To prove yourself one last time.

You have been in the ruins for months. Having traveled halfway across the continent, under the dead of night, you have—

"STOP—!"

The pain in your temples is so excruciating that you rip back into yourself, into your body, into the agony, into the hands in the back of your skull. You're on your knees— bent over a tombstone— clutching onto something in the present for dear life.

"Are you so weak? Are you afraid? Do you not wish to know?"

The pain lancing your nerves and pumping through every beat of your heart pales in comparison to the static, the noise, and the intermission of the demon that is inside your head and pausing their display.

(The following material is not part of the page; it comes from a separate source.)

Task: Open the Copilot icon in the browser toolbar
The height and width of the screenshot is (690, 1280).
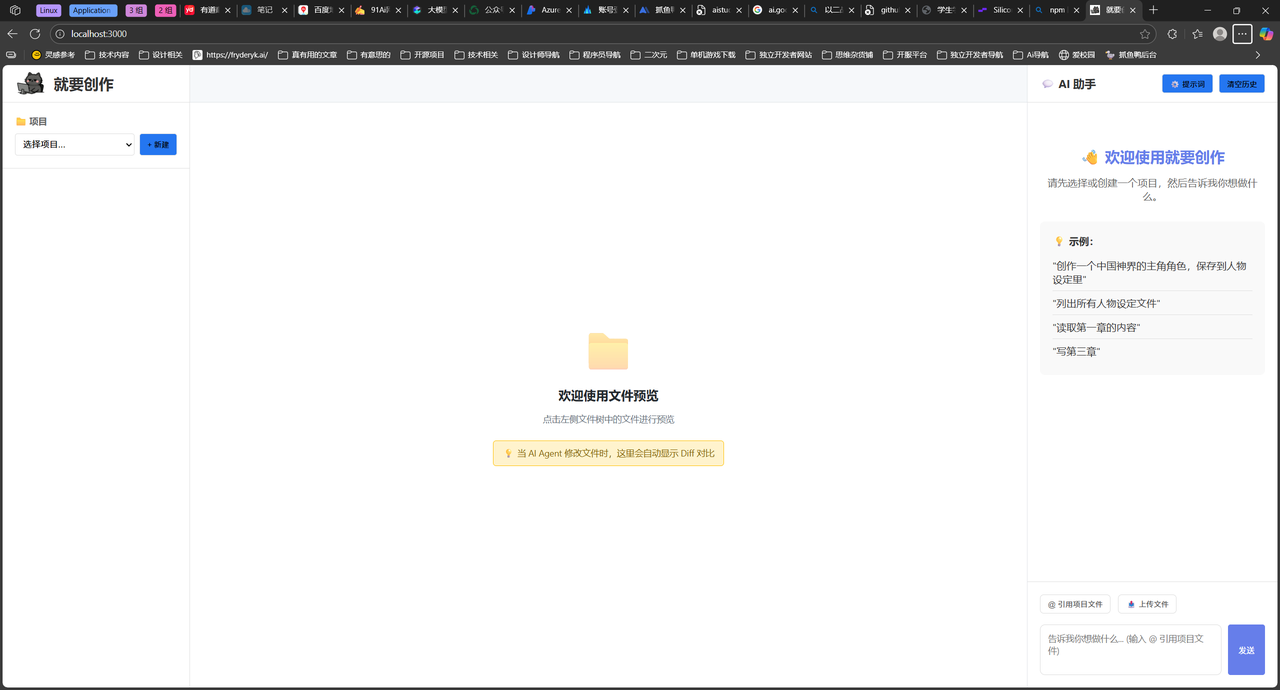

Your thoughts are racing a mile a minute. Each one is more agonizing than the last as Beltoro reaches into them.

This is now or never.

I can't break my vows, I can't betray my friends, I can't come to any real understanding without their consent— but haven't I invoked Spirit towards them before?

This isn't weakness, is it?

Haven't I told myself over and over again that I want to see them again?

Haven't I accepted that I likely never will, when this is all over?

Do I even need this knowledge?

Don't I want to know, even if that isn't the case?

Am I not desperate to learn, to grow, to uphold my mission, to be true to my convictions?

I have to do this.

I need to face the truth.

"You already have."

You are Ofelia "Eagle Eyes" Banks, and you are a careful woman. You have spent your family's fortune on protecting yourself, concealing yourself, and ensuring that your travel to the land of Gods and demons would not result in your immediate demise. You told yourself that it was worth it. That stealing a magical form of protection and ensuring you found someone to heal your father was worth more than all you held to your name.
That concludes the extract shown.